- _What to work on_
Write out everything from the line containing "Viewport: 1424px width, 840px" down to the line containing "Looking at the", both lines included, and omit the pictures.

- _Data shown_
----------
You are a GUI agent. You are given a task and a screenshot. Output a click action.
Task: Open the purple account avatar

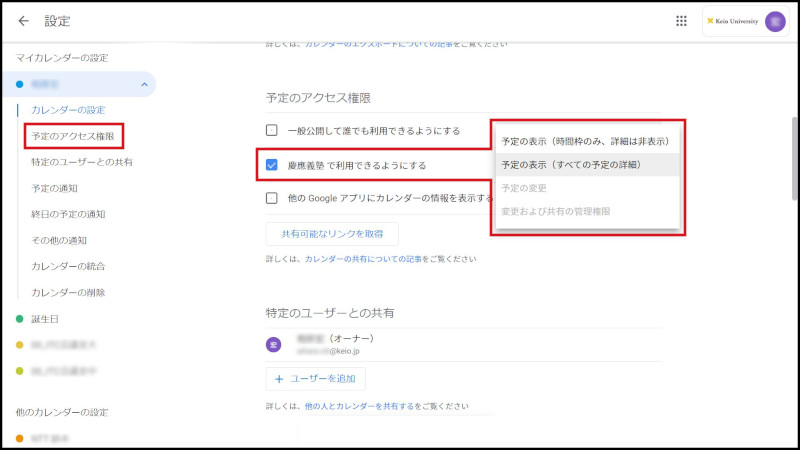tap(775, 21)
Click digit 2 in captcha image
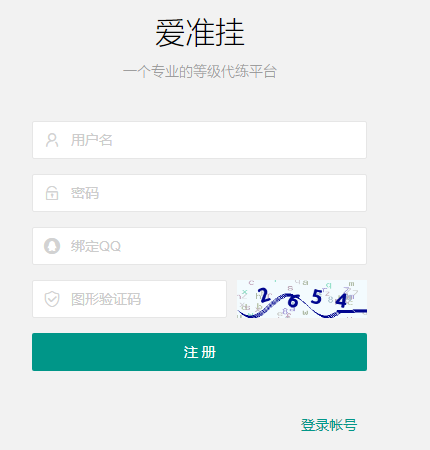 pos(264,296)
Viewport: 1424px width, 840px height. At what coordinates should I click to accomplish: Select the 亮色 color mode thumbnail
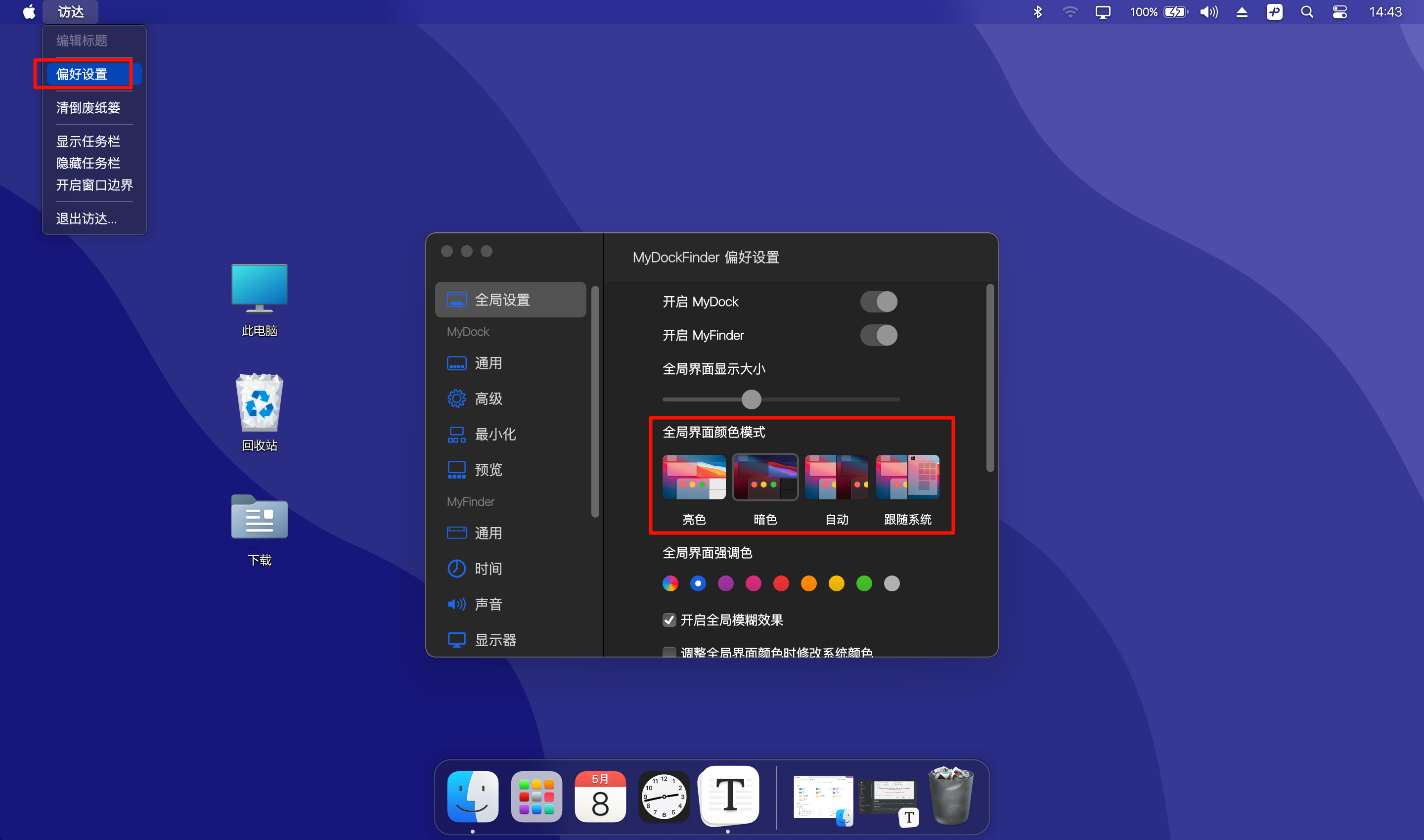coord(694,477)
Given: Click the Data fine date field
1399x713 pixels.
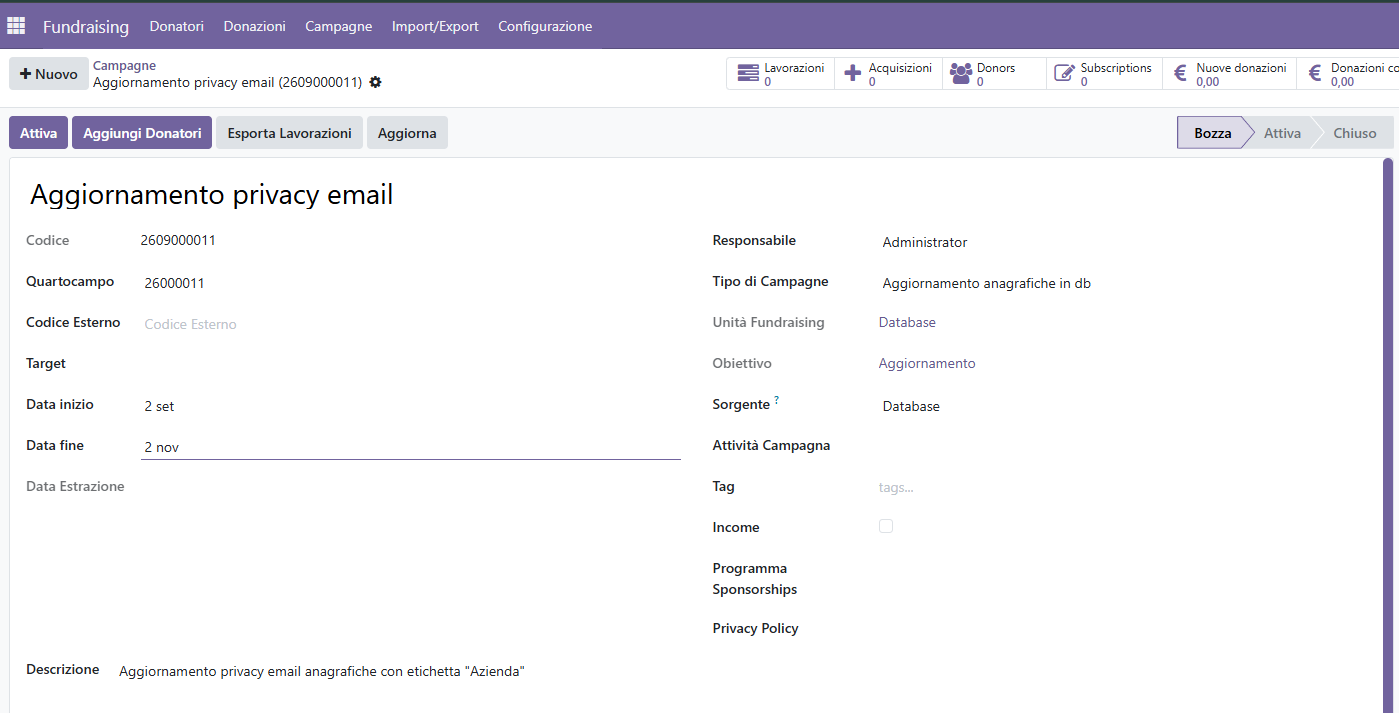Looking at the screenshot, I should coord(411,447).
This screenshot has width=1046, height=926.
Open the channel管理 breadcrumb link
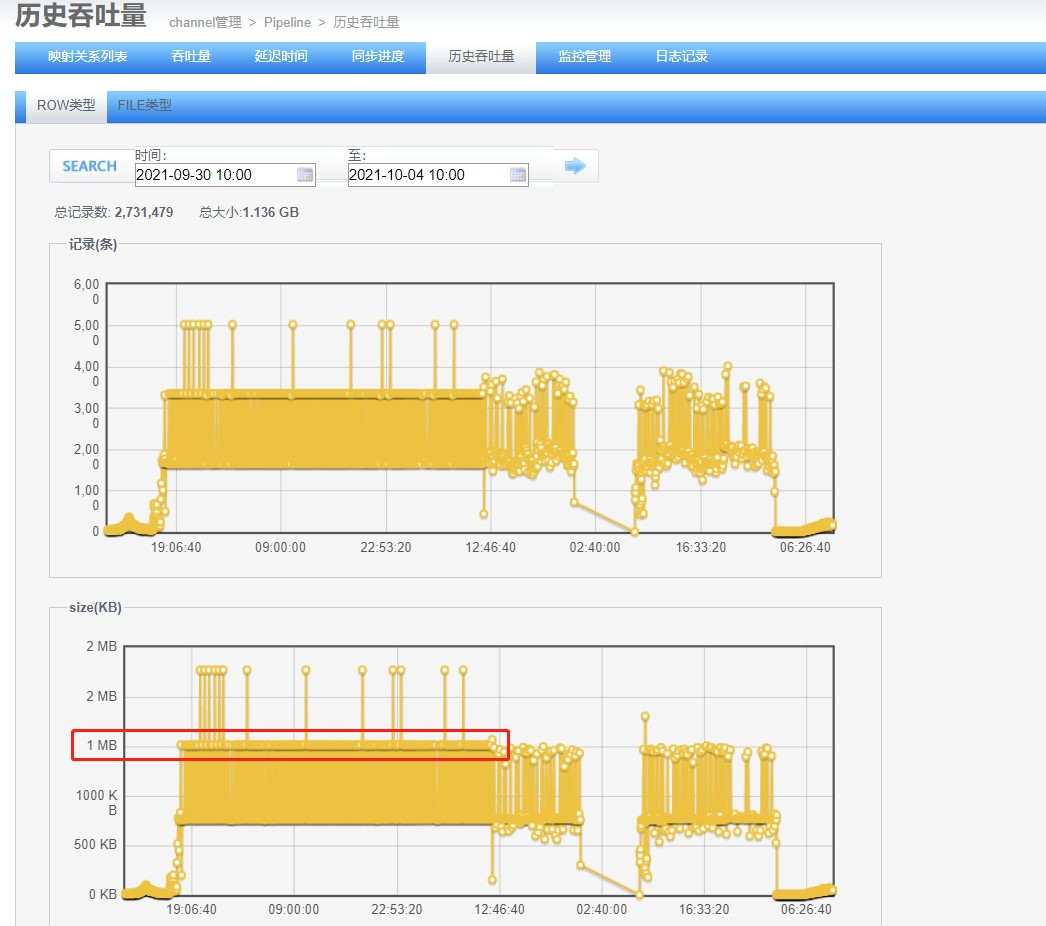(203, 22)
----------
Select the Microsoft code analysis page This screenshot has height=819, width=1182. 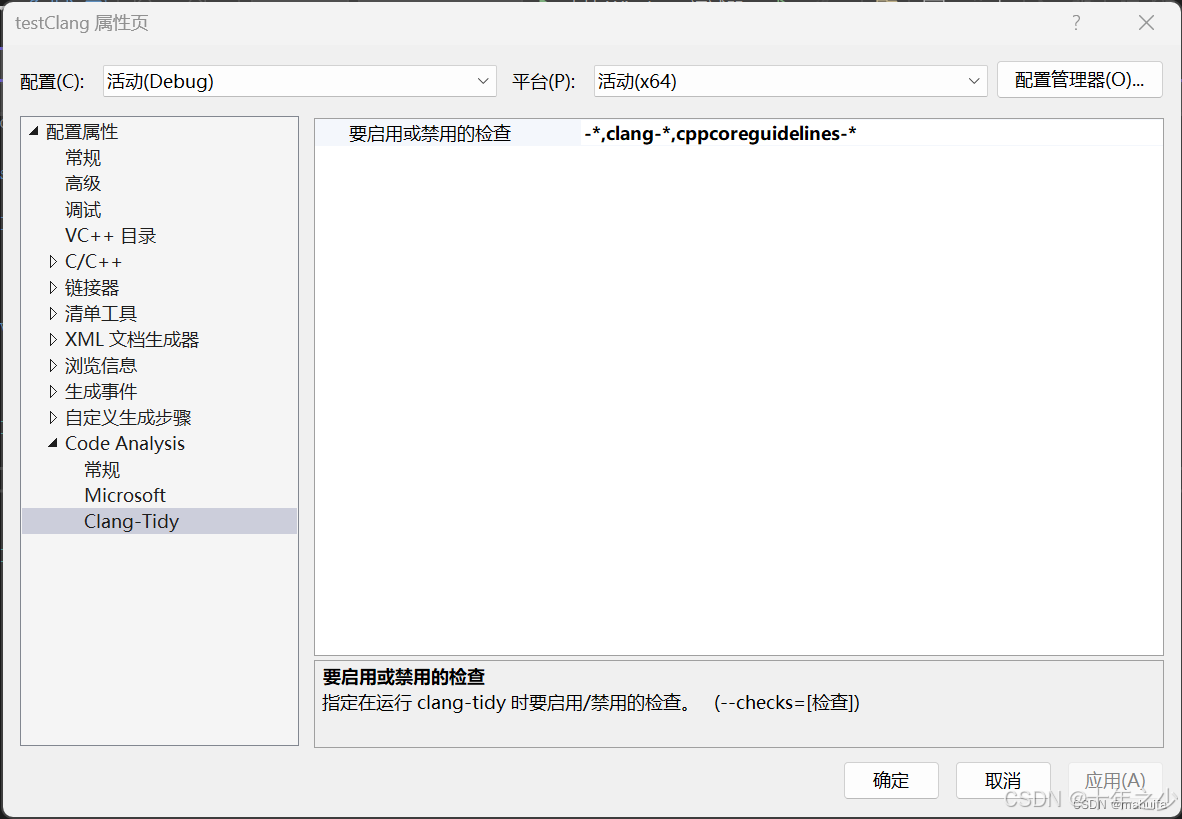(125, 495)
----------
- _Complete response_
Viewport: 1424px width, 840px height. At what coordinates should I click to accomplish: Select the 亮色 color mode thumbnail
coord(694,477)
Given: Click the Data fine date field
1399x713 pixels.
Looking at the screenshot, I should coord(411,447).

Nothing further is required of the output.